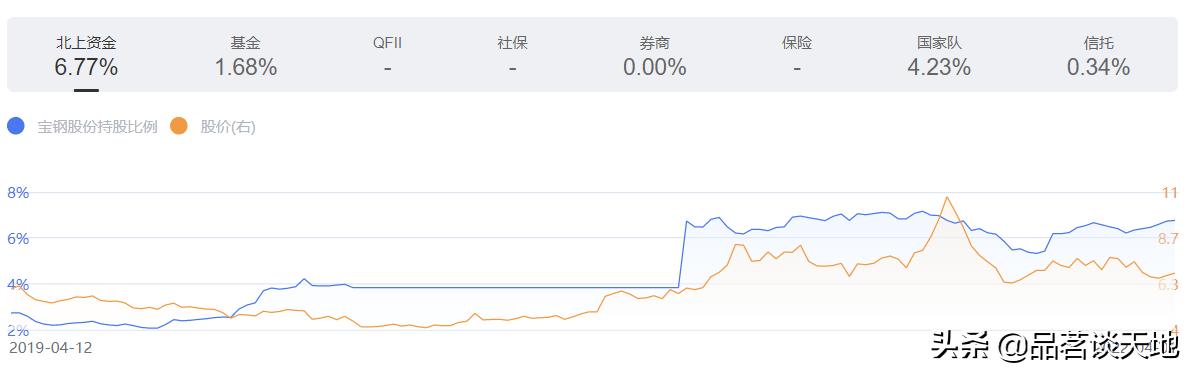Click the 8.7 right axis label
This screenshot has height=373, width=1192.
click(1168, 239)
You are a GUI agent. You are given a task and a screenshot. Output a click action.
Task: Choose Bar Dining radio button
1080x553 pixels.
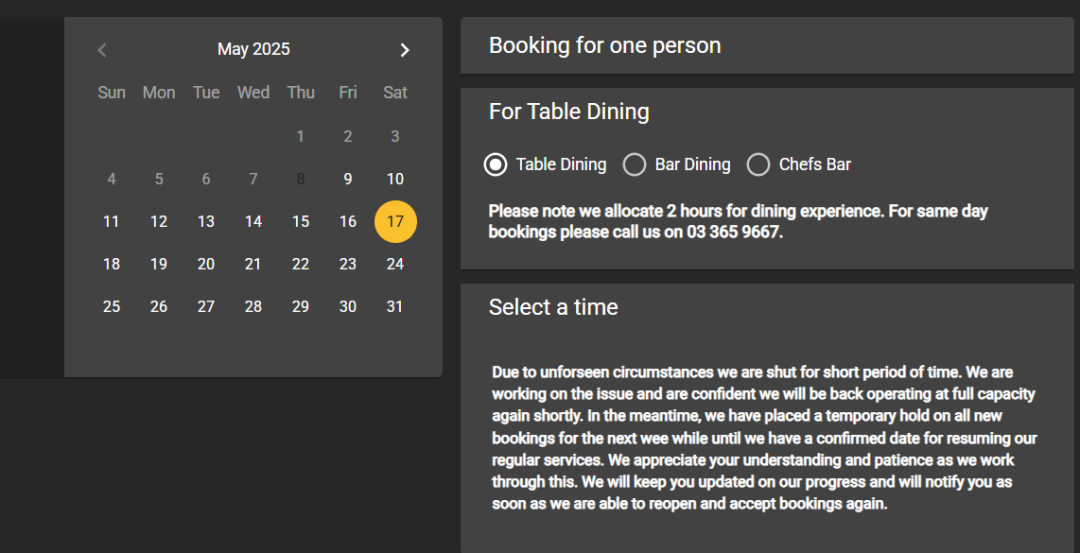tap(634, 165)
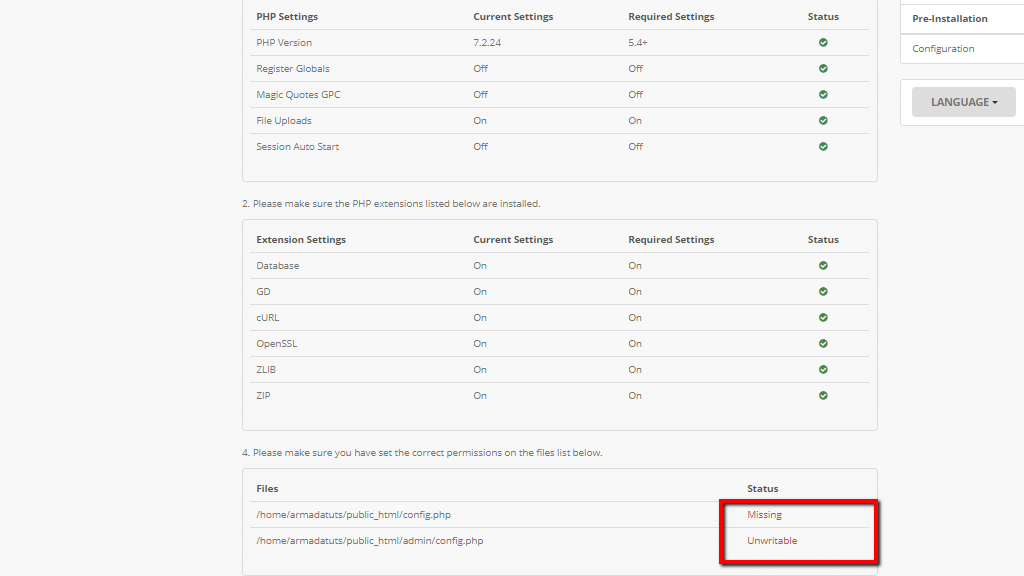Click the PHP version value 7.2.24

point(490,43)
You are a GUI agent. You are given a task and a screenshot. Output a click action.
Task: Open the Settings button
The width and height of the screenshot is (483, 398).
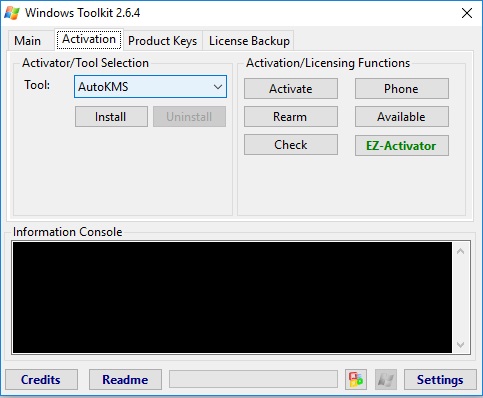pyautogui.click(x=440, y=380)
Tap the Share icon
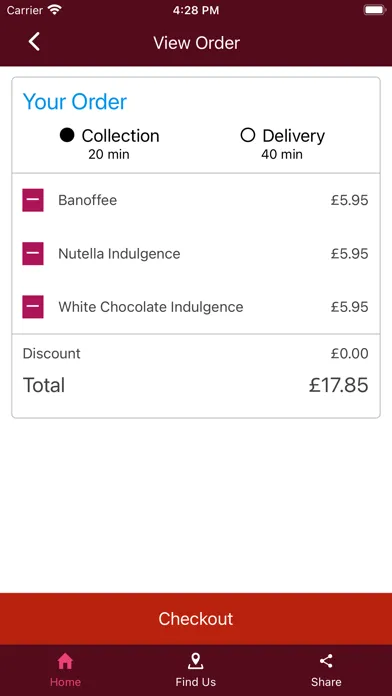The image size is (392, 696). pos(326,661)
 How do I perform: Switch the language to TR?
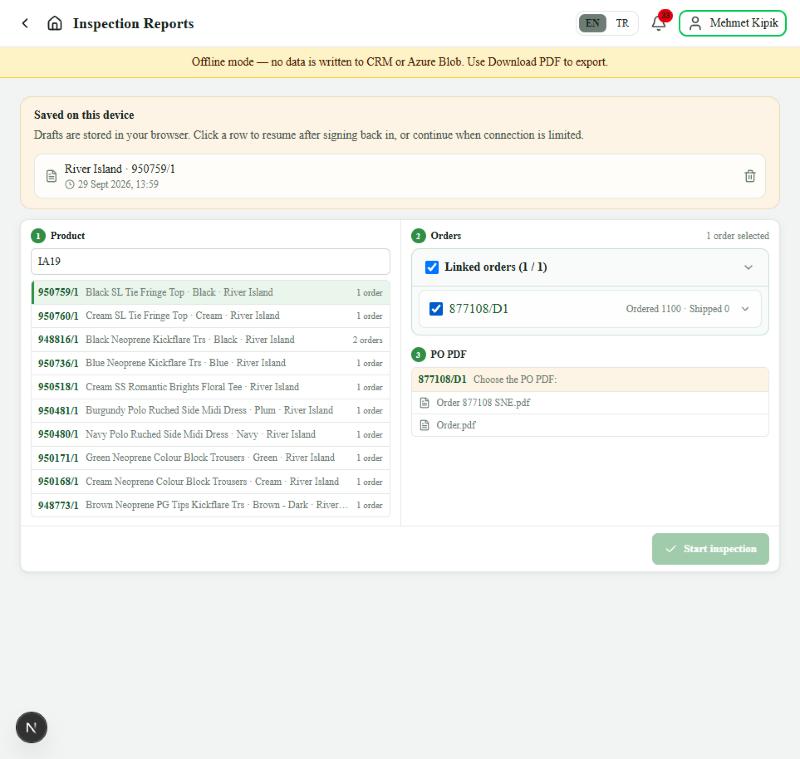(622, 23)
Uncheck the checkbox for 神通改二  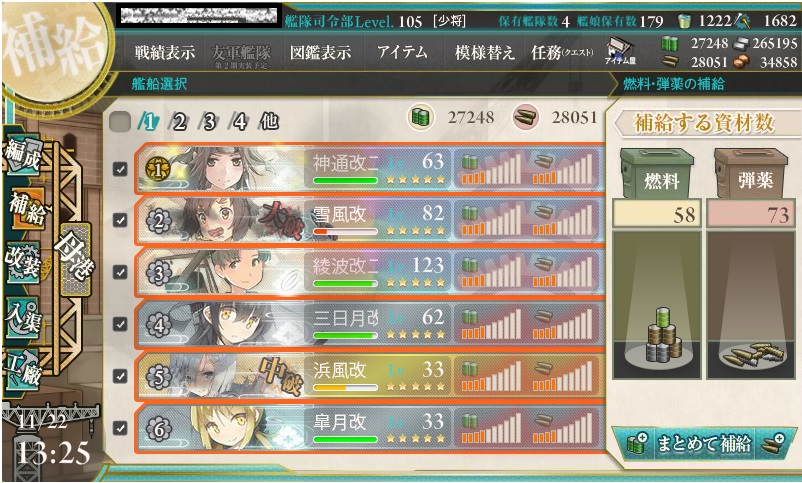pos(120,169)
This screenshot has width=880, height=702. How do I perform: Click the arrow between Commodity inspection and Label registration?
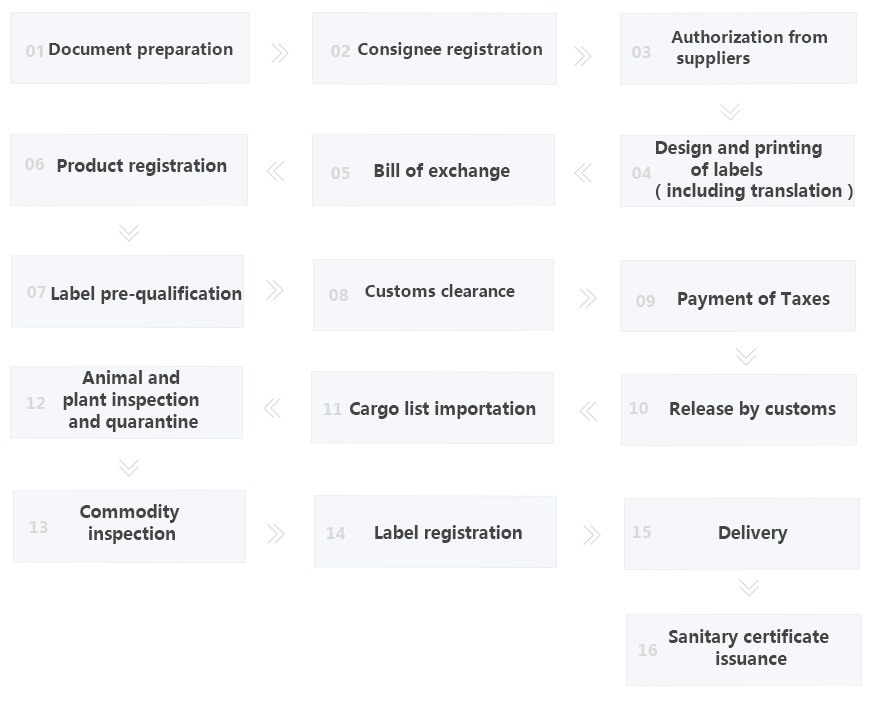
⁂
## Description of the task:
Copy out, from the records above, every line that holds the string "button".

## Answer below:
Task: Choose Bar Dining radio button
Task: Open the Settings button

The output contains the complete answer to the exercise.